O grupo rapidamente ganhou força na região, tomando parte de um amplo território da Somália. Até 2011, cerca de 1/3 do país esteve sob controle dos radicais, incluindo a capital, Mogadíscio.
No mesmo ano, foi criada a Missão da União Africana para Somália (Amisom), que tinha como principal missão combater a insurgência islâmica. Entre 2011 e 2012, a Amisom conseguiu retomar a capital e o porto de Kismayo.
Mesmo com sua influência enfraquecida, o Al Shabaad continuou com o controle de uma ampla área na região rural da Somália, em especial no sul do país, onde faz fronteira com o Quênia, que mantinha distância do vizinho até o grupo atacar Nairóbi, deixando 30 mortos e servindo para que o país passasse a integrar o Amisom, exercendo papel fundamental na retomada do território somali.
Por conta de seu enfraquecimento, o Al Shabaad se vinculou com a Al-Qaeda em 2012, ganhando força novamente. O grupo passou a planejar ataques na Somália e no Quênia, como tentativa de reaver parte do território perdido e como represália à participação queniana na Amisom.
4. Qual foi a resposta do governo?
O presidente da Somália, Mohamed Abdullahi Mohamed, decretou três dias de luto no país. “Eles apontaram para a área mais populosa de Mogadíscio, matando somente civis”, afirmou o primeiro ministro somali, Hassan Ali Khaire. Vale lembrar que o governo da Somália não possui muita força, frente à guerra civil que já dura mais de 20 anos no país.
5. Como a comunidade somali reagiu?
Os somalis reagiram ao ataque em manifestações e com mutirões de doação de sangue para auxiliar as vítimas. É grande o número de corpos que ainda não foram identificados no país, o que fez com que a população se unisse também para pedir mais rapidez na identificação dos corpos de seus parentes desaparecidos.
6. Qual foi a resposta da comunidade internacional frente ao ataque em Mogadíscio?
O secretário geral das Nações Unidas, António Guterres, se pronunciou no domingo (15/10) condenando o ataque na Somália.

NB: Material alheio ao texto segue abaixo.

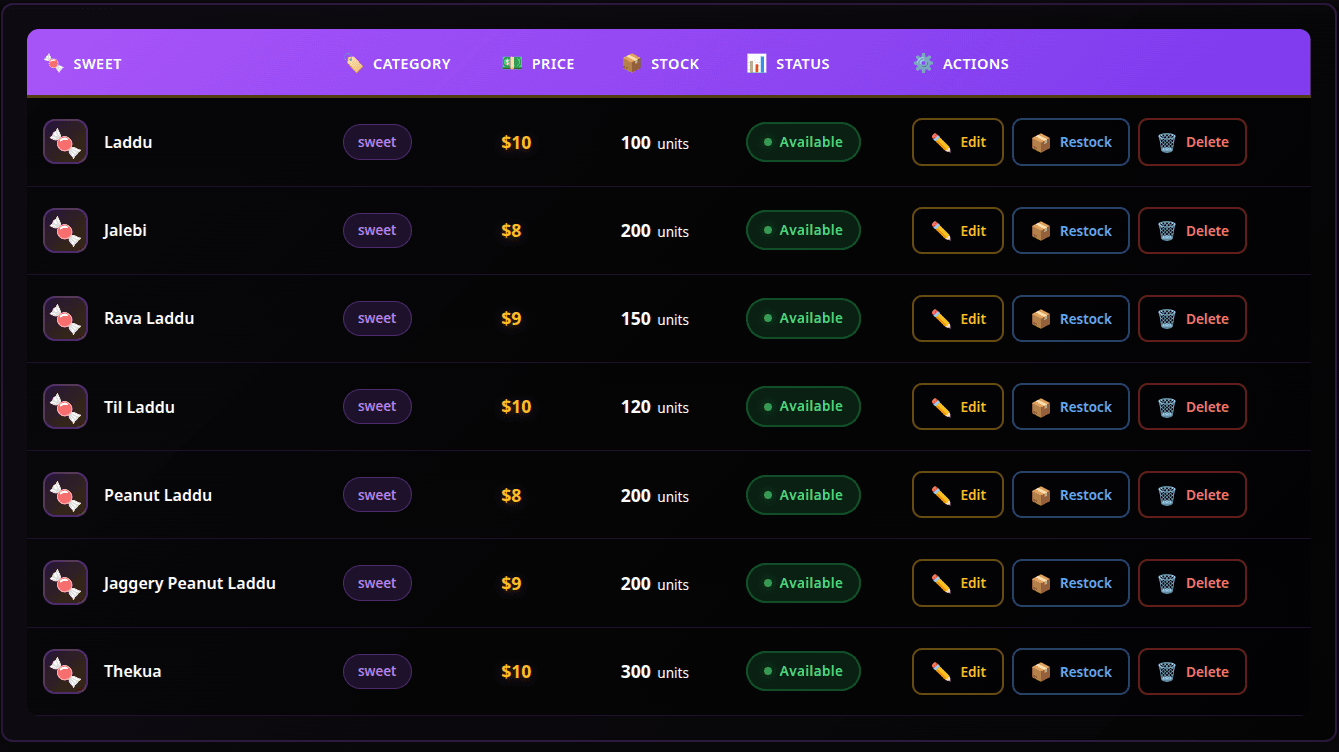
Task: Click the Available status badge for Til Laddu
Action: pos(803,407)
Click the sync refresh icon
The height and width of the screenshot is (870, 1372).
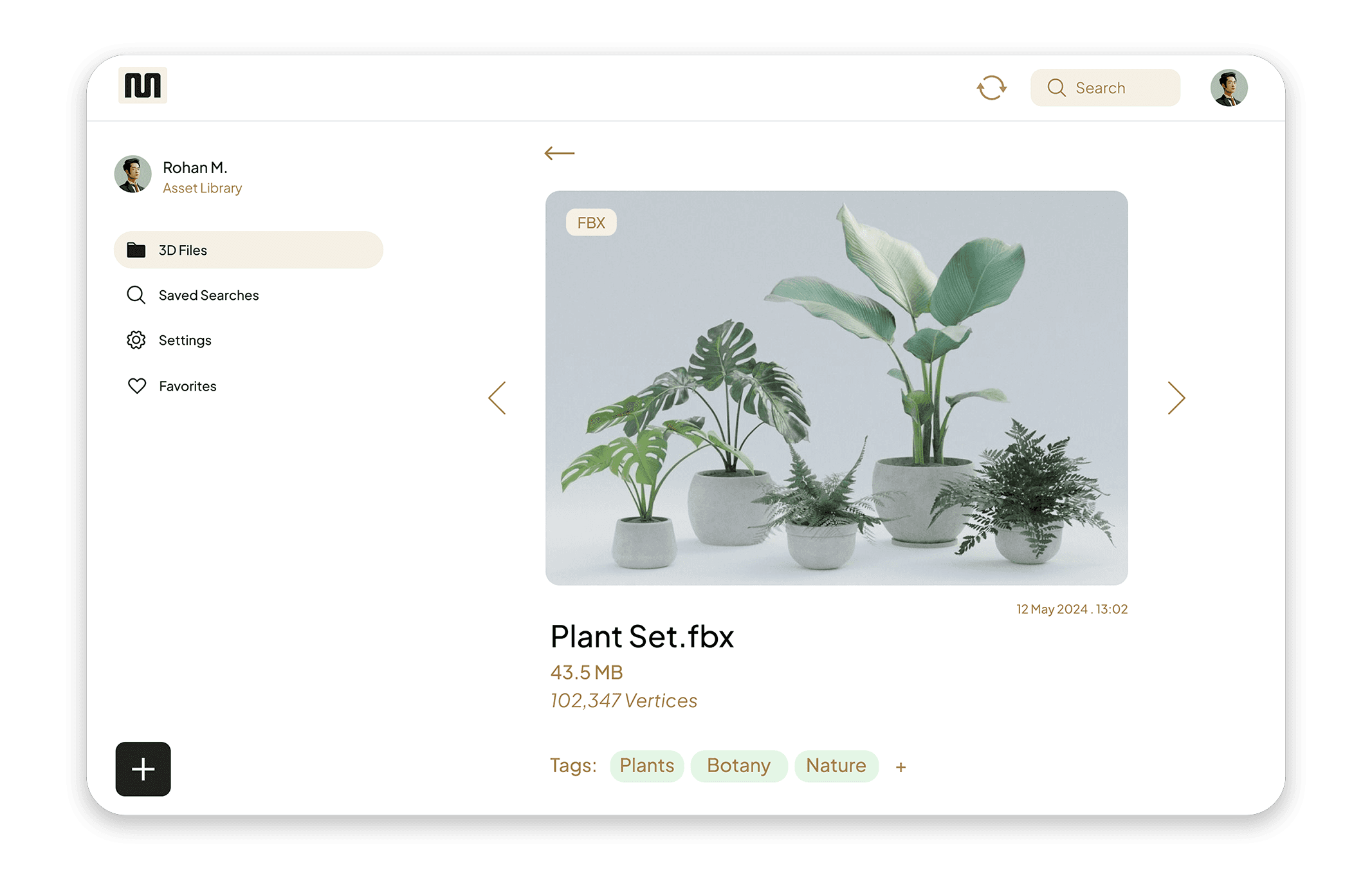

Em comunicado de seu porta-voz, Guterres pediu “a todos os somalis que se unam à luta contra o terrorismo e o extremismo violento e trabalhem lado a lado na construção de um Estado funcional e inclusivo”.
Os Estados Unidos também emitiram pronunciamento, afirmando que o atentado foi “covarde”. A porta-voz do Departamento de Estado norte-americano, Heather Nauer, afirmou que “os EUA condenam nos termos mais enérgicos os ataques terroristas que mataram e feriram centenas de pessoas em Mogadíscio”. Os EUA já tem presença no país, tendo matado o lider do grupo, Ali Jabal, em um bombardeio que ocorreu em junho deste ano.
Quênia, Turquia e Estados Unidos enviaram contingente médico para auxiliar as vítimas. Ancara também recebeu feridos no ataque, já que o número de pessoas hospitalizadas na região é muito grande.